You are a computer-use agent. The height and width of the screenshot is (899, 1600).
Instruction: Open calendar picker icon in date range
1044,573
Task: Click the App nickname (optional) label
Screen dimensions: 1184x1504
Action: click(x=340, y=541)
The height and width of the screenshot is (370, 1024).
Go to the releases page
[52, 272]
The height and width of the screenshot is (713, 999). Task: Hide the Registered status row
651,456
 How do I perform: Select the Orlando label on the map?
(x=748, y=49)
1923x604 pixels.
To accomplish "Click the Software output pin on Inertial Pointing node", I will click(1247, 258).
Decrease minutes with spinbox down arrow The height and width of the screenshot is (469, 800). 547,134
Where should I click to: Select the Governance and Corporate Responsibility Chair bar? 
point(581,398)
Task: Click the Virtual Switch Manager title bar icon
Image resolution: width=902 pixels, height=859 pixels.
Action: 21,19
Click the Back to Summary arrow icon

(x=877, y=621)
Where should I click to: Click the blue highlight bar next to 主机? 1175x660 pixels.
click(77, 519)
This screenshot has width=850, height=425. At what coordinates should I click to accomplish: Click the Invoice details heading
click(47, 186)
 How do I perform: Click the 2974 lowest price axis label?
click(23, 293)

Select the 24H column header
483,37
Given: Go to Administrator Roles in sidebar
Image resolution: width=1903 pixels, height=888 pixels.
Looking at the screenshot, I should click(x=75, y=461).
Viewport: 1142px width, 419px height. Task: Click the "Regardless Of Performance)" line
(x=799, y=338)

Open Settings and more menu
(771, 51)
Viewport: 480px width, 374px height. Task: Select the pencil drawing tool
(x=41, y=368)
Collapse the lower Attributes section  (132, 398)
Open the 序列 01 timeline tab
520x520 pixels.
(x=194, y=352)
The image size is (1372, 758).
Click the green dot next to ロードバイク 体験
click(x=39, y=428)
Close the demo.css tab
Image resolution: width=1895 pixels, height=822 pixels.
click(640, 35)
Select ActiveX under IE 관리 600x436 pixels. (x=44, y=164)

+++

Task instructions >>
An exact copy of the listing above is what this exercise asks for.

Answer to the problem >>
You are a computer-use agent. The height and width of the screenshot is (899, 1600).
Instruction: Open calendar picker icon in date range
1044,573
Task: Click the App nickname (optional) label
Screen dimensions: 1184x1504
Action: click(x=340, y=541)
The height and width of the screenshot is (370, 1024).
Go to the releases page
[52, 272]
The height and width of the screenshot is (713, 999). Task: Hide the Registered status row
651,456
 How do I perform: Select the Orlando label on the map?
(x=748, y=49)
1923x604 pixels.
To accomplish "Click the Software output pin on Inertial Pointing node", I will click(1247, 258).
Decrease minutes with spinbox down arrow The height and width of the screenshot is (469, 800). 547,134
Where should I click to: Select the Governance and Corporate Responsibility Chair bar? 
point(581,398)
Task: Click the Virtual Switch Manager title bar icon
Image resolution: width=902 pixels, height=859 pixels.
Action: 21,19
Click the Back to Summary arrow icon

(x=877, y=621)
Where should I click to: Click the blue highlight bar next to 主机? 1175x660 pixels.
click(77, 519)
This screenshot has width=850, height=425. At what coordinates should I click to accomplish: Click the Invoice details heading
click(47, 186)
 How do I perform: Click the 2974 lowest price axis label?
click(23, 293)

Select the 24H column header
483,37
Given: Go to Administrator Roles in sidebar
Image resolution: width=1903 pixels, height=888 pixels.
Looking at the screenshot, I should click(x=75, y=461).
Viewport: 1142px width, 419px height. Task: Click the "Regardless Of Performance)" line
(x=799, y=338)

Open Settings and more menu
(771, 51)
Viewport: 480px width, 374px height. Task: Select the pencil drawing tool
(x=41, y=368)
Collapse the lower Attributes section  (132, 398)
Open the 序列 01 timeline tab
520x520 pixels.
(x=194, y=352)
The image size is (1372, 758).
Click the green dot next to ロードバイク 体験
click(x=39, y=428)
Close the demo.css tab
Image resolution: width=1895 pixels, height=822 pixels.
click(640, 35)
Select ActiveX under IE 관리 600x436 pixels. (x=44, y=164)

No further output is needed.